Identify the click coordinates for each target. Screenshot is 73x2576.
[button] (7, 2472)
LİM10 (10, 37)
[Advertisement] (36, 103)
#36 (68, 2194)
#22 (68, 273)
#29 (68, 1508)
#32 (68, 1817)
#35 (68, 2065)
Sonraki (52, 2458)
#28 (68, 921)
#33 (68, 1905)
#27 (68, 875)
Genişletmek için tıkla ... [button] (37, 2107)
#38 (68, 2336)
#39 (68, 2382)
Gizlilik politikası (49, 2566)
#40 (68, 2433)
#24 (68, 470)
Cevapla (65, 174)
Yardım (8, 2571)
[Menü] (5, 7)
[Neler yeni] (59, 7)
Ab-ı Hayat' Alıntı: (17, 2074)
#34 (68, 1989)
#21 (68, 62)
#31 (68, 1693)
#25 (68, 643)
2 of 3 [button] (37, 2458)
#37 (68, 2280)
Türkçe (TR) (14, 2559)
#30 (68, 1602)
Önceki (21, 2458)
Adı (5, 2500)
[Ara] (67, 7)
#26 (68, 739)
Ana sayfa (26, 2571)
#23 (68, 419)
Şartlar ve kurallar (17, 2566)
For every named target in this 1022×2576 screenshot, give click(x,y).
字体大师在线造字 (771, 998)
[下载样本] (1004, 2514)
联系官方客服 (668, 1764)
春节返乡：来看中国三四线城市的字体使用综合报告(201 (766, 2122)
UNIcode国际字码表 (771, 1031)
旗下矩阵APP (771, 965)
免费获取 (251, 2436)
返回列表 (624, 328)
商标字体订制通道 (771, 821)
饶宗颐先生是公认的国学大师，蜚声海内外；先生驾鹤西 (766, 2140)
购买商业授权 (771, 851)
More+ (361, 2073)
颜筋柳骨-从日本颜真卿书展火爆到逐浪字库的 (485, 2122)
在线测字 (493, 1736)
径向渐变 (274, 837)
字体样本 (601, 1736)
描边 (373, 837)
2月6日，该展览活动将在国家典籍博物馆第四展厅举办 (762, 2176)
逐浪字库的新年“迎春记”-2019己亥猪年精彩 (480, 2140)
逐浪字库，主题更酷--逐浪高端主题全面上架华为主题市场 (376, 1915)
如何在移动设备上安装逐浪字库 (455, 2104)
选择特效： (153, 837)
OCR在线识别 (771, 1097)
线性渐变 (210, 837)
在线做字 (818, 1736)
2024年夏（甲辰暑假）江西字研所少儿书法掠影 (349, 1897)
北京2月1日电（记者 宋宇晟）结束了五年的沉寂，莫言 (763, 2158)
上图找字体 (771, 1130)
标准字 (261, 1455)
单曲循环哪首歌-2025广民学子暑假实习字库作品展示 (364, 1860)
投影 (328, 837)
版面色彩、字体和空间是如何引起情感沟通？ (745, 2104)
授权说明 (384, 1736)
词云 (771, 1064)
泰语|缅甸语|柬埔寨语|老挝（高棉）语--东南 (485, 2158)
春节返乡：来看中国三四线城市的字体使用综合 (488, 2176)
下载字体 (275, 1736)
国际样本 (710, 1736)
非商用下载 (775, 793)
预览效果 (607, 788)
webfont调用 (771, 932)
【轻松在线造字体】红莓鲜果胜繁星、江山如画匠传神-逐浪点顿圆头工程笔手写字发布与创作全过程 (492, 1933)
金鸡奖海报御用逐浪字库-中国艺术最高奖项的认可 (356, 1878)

· · · · ·

### Goal of the exercise
Reproduce only what lies between the start of the listing above and the end of the line containing "#38 (68, 2336)", keeping every line exact.

### Written answer
Identify the click coordinates for each target. Screenshot is 73x2576.
[button] (7, 2472)
LİM10 (10, 37)
[Advertisement] (36, 103)
#36 (68, 2194)
#22 (68, 273)
#29 (68, 1508)
#32 (68, 1817)
#35 (68, 2065)
Sonraki (52, 2458)
#28 (68, 921)
#33 (68, 1905)
#27 (68, 875)
Genişletmek için tıkla ... [button] (37, 2107)
#38 (68, 2336)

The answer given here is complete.